I suoi vecchi Bric sono tutti nelle prime sei posizioni, mentre i nuovi Mint, nei primi quindici posti. Questi sono i nuovi punti di forza del mondo e da questo non si può prescindere.

Si parla molto anche del re-shoring, il ritorno della manifattura dall'Asia negli Stati Uniti come un ulteriore motivo di indebolimento dei Paesi emergenti dove i salari sono aumentati negli ultimi venti anni(seppure in termini relativi), la produttività è scesa e l'energia costa a volte troppo cara, rispetto alla rivoluzione tcnologica dello shale gas esplosa negli Stati Uniti.

Nani Beccalli Falco, presidente della Ge Europa invita alla prudenza sul fenomeno del re-shoring, cioè il ritorno a casa degli investimenti occidentali nei Paesi emergenti: «Non è facile disinvestire e tornare in Occidente. Parlerei piuttosto di un nuovo fenomeno, il cosidetto" nearshoring", cioè la delocalizzazione di linee di produzione in luoghi più vicine ai mercati di origine».

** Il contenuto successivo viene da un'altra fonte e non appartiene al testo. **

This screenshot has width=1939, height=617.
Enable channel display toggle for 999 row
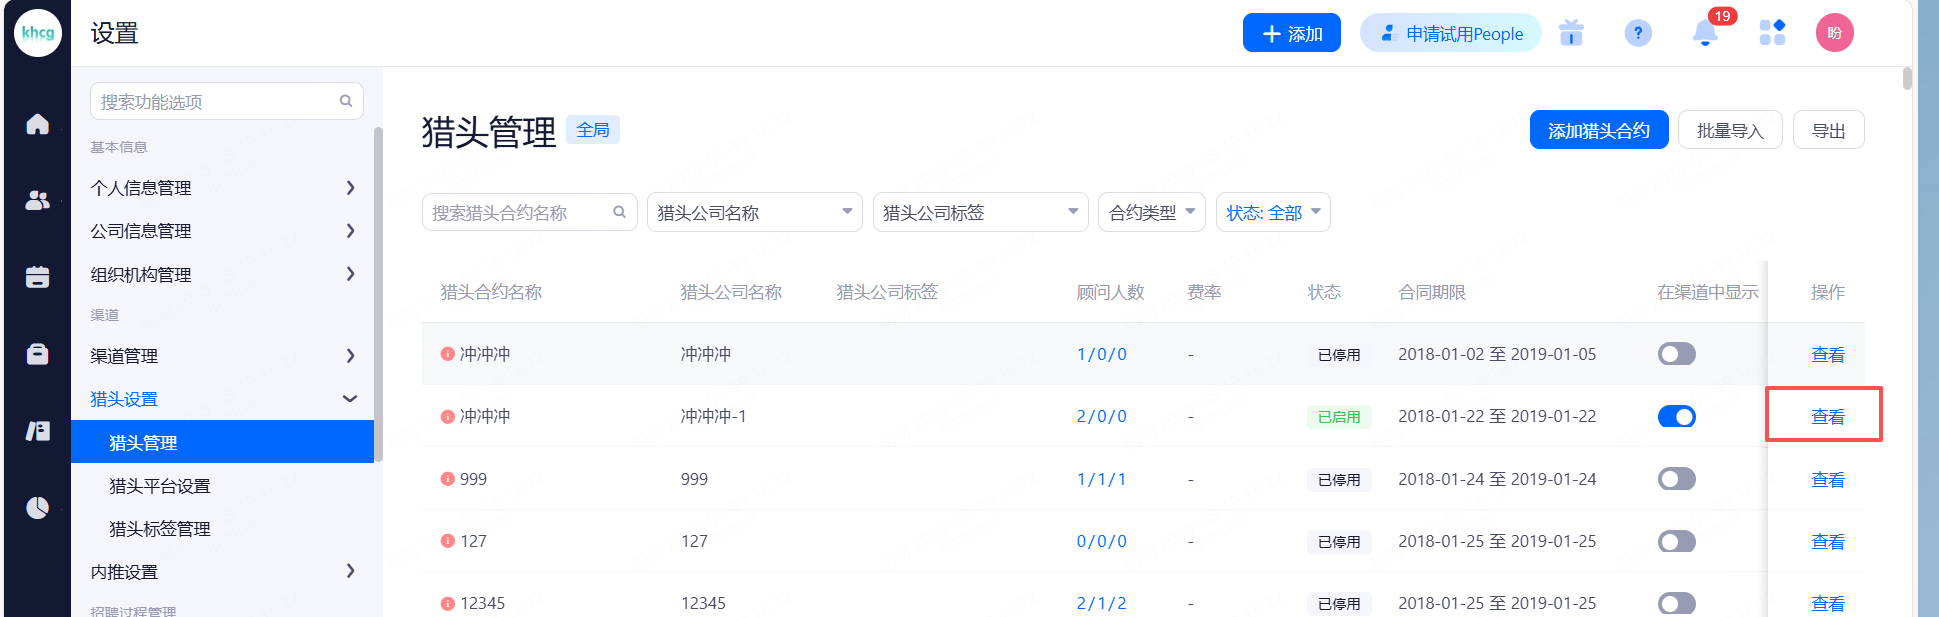coord(1676,479)
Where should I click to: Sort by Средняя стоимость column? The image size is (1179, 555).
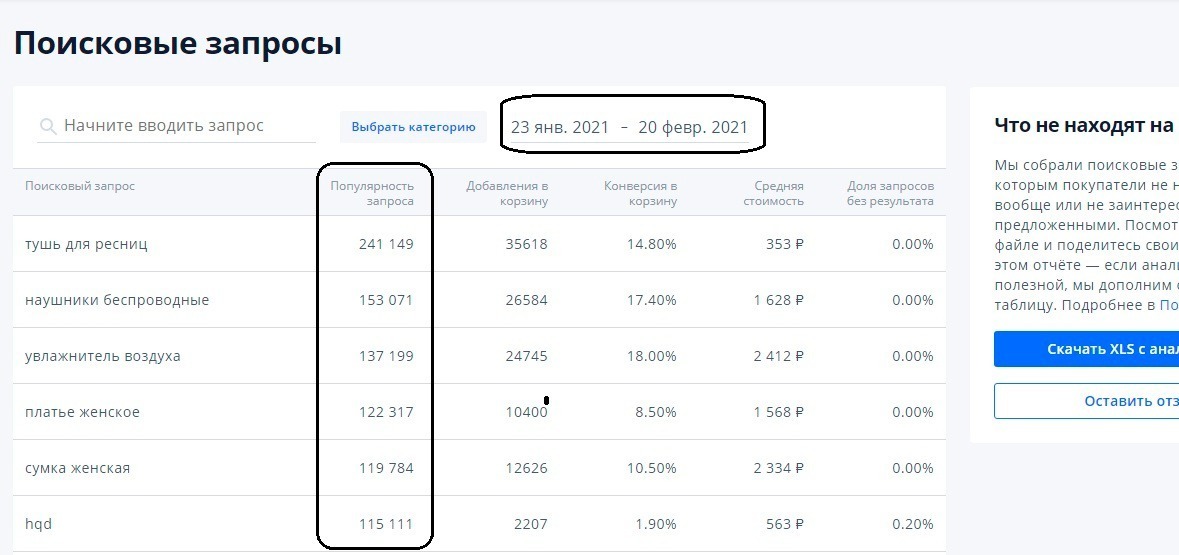(780, 193)
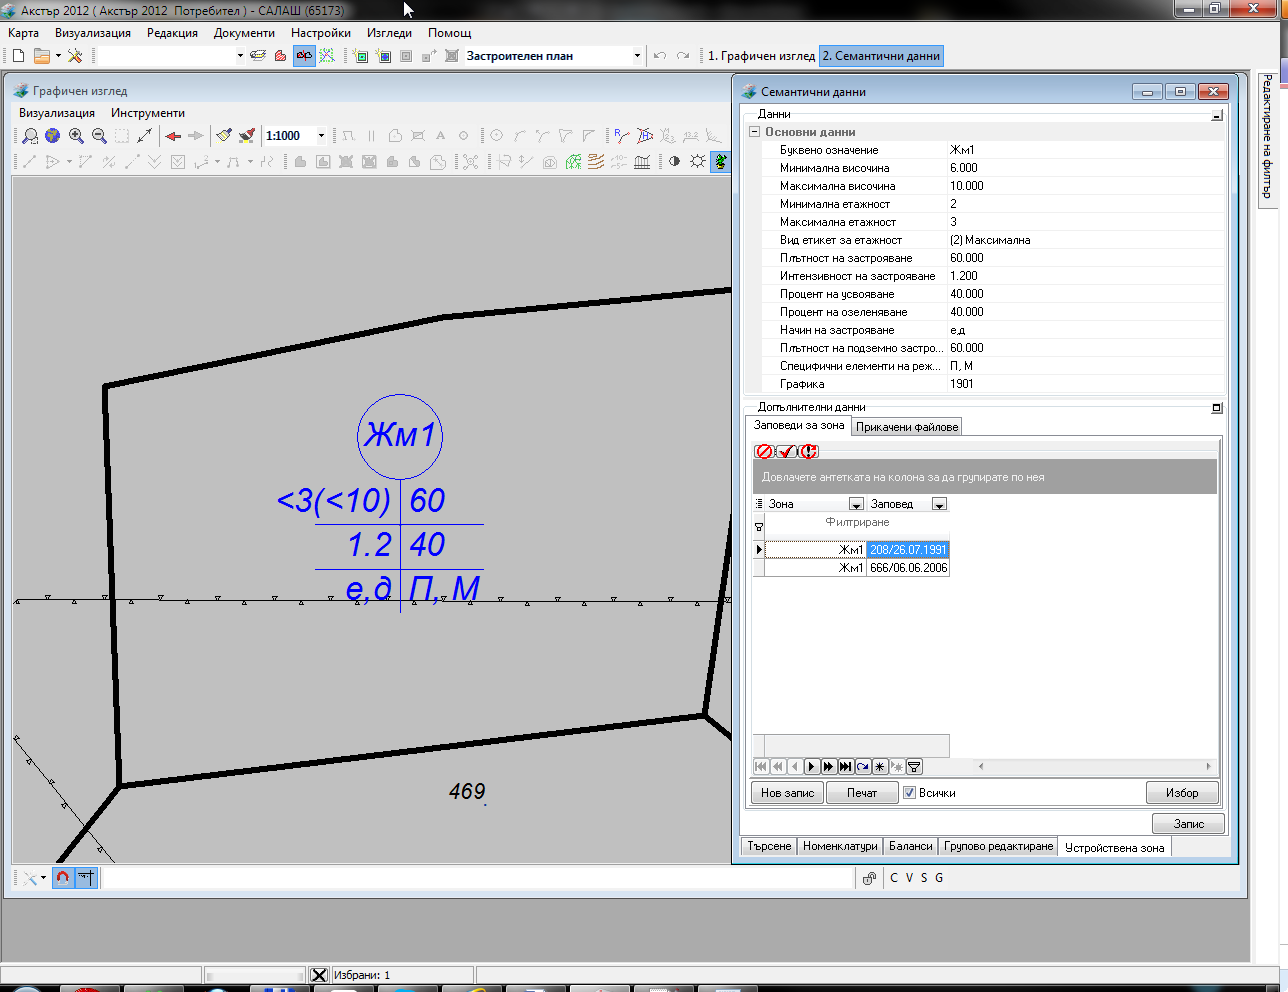
Task: Click the Печат button
Action: pos(861,793)
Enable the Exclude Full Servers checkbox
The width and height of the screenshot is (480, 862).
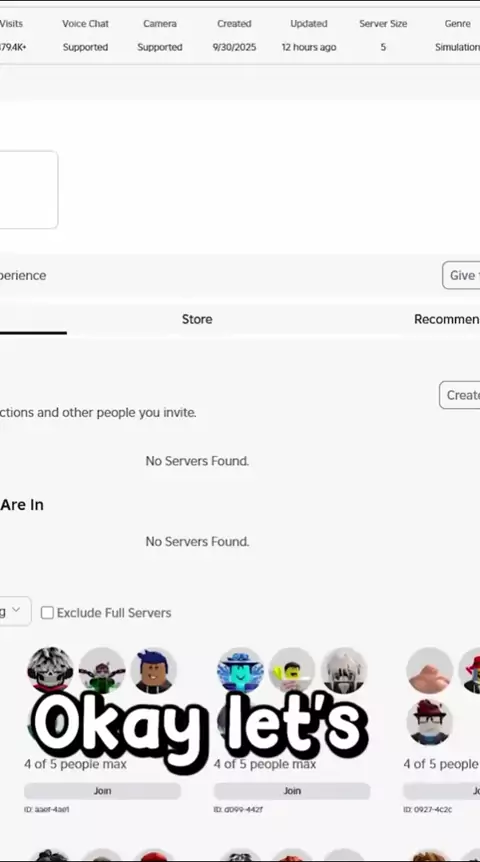47,612
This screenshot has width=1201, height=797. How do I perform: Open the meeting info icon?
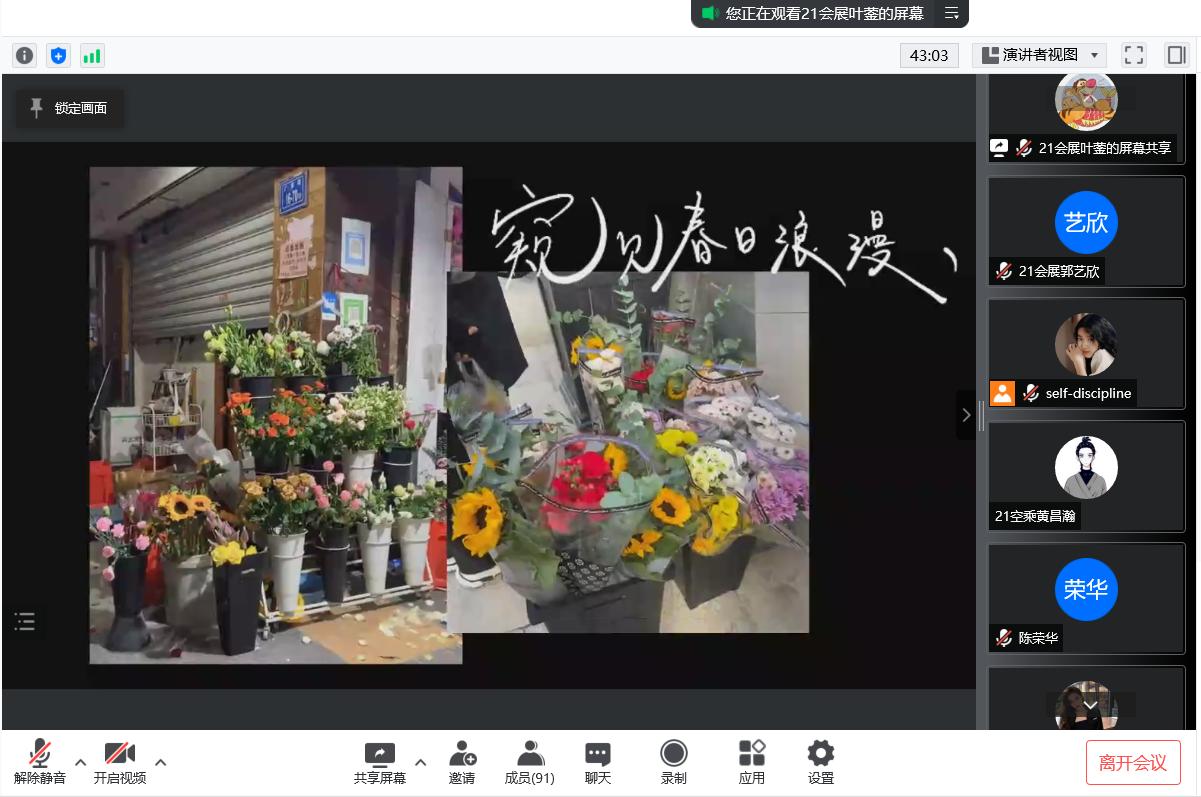24,56
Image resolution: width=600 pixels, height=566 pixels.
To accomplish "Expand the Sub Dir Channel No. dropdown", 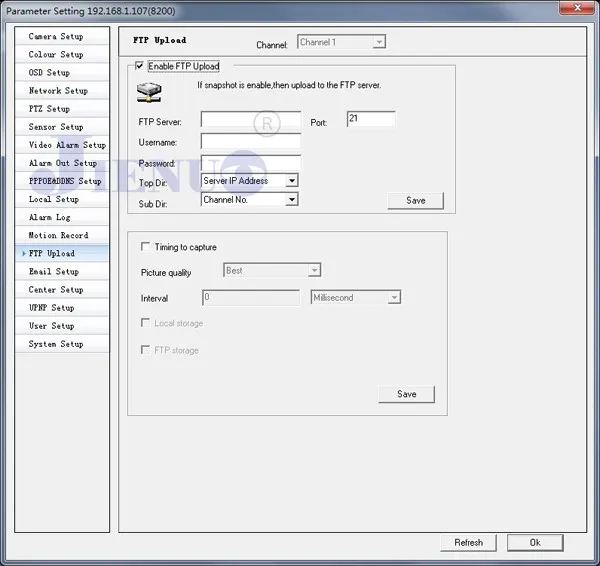I will point(249,199).
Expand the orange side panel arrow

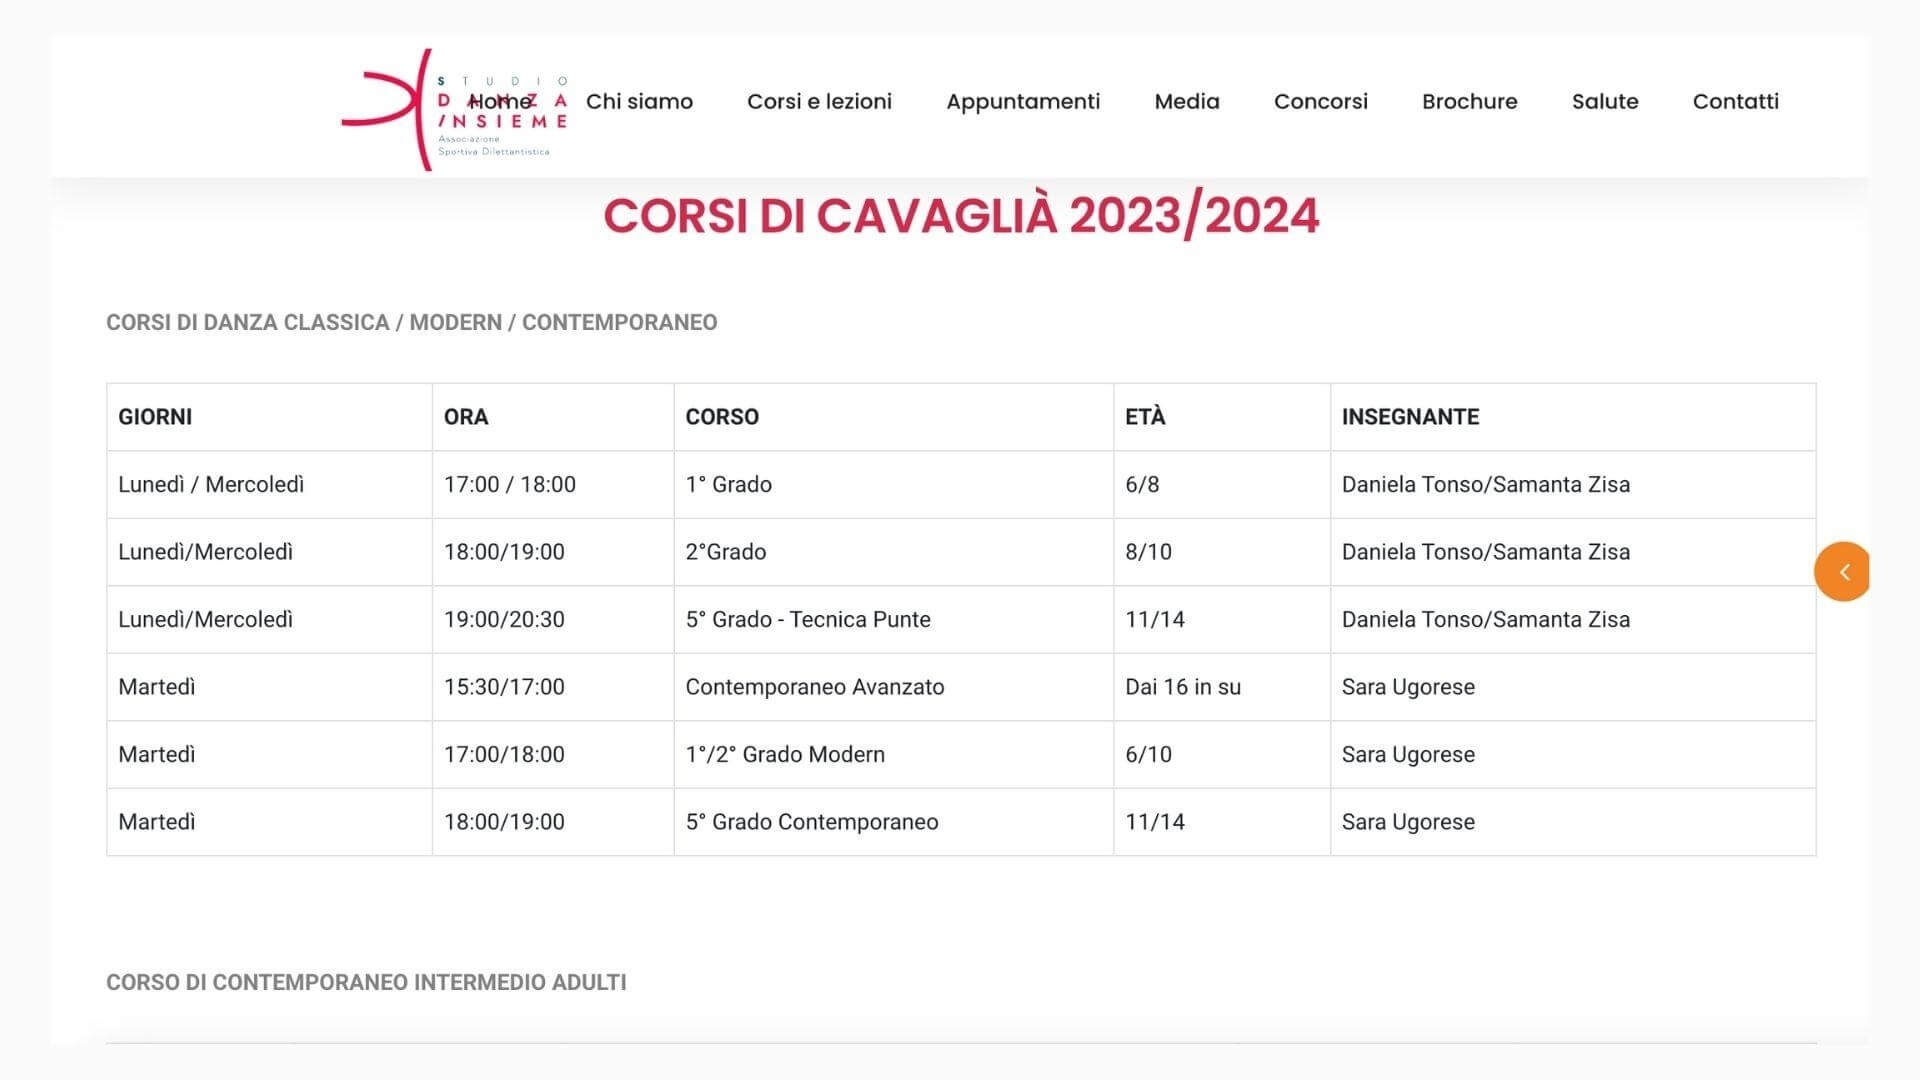pos(1843,572)
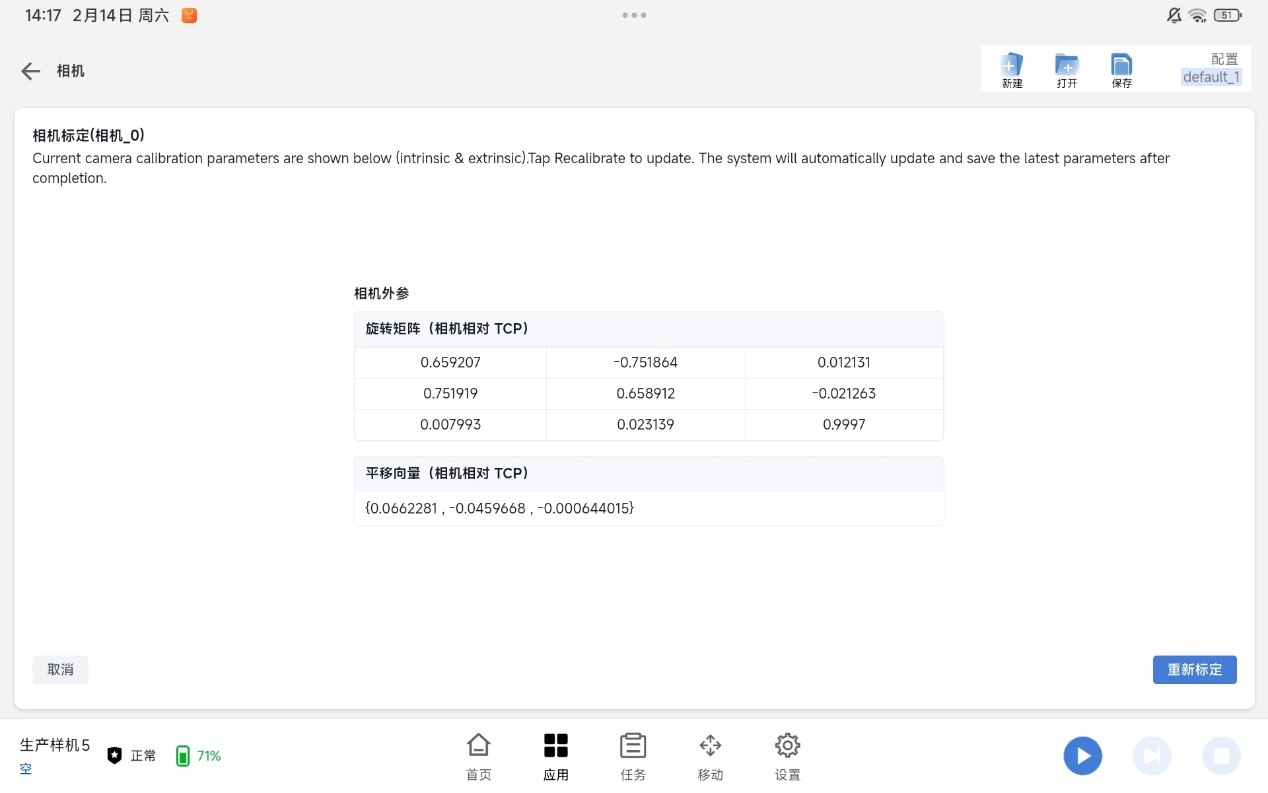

Più pessimista sullo stato di salute degli emergenti è la "Cassandra" dell'economia mondiale, Nouriel Roubini, l'economista che predisse la crisi del mutui subprime nel 2007, che ricorda sempre a margine del Workshop Anbrosetti, come «il recente rallentamento dei mercati emergenti con il conseguente calo delle relative monete, è causato da quattro fattori economici: il calo dei prezzi delle materie prime, la frenata del Pil della Cina che potrebbe essere né hard landing né soft landing ma comunque di atterragio si tratta; da squilibri nelle partite correnti e di disavanzi nei conti pubblici interni e da una difficoltà di operare le riforme strutturali nei mercati del lavoro, dei beni e servizi, scelte che sono sempre impopolari ad ogni latitudine».

Bertrand Badré, chief financial officer della Banca mondiale di origine francese, punta il dito sulla necessità di modernizzare la struttura finanziaria dei Paesi emergenti, «un punto chiave per lo sviluppo e per dare la liquidità necessaria all'economia reale e allo sviluppo di infrastrutture, vero volano della crescita». La Cina ad esempio deve migliorare il suo sistema finanziario, dove si nascondono ancora troppi elementi di fragilità nel sistema bancario tutto in mano allo Stato, all'opacita dello shadow banking. Un lungo cahier de doleance che è venuto al pettine, ma che secondo O'Neill non impedirà la ripartenza.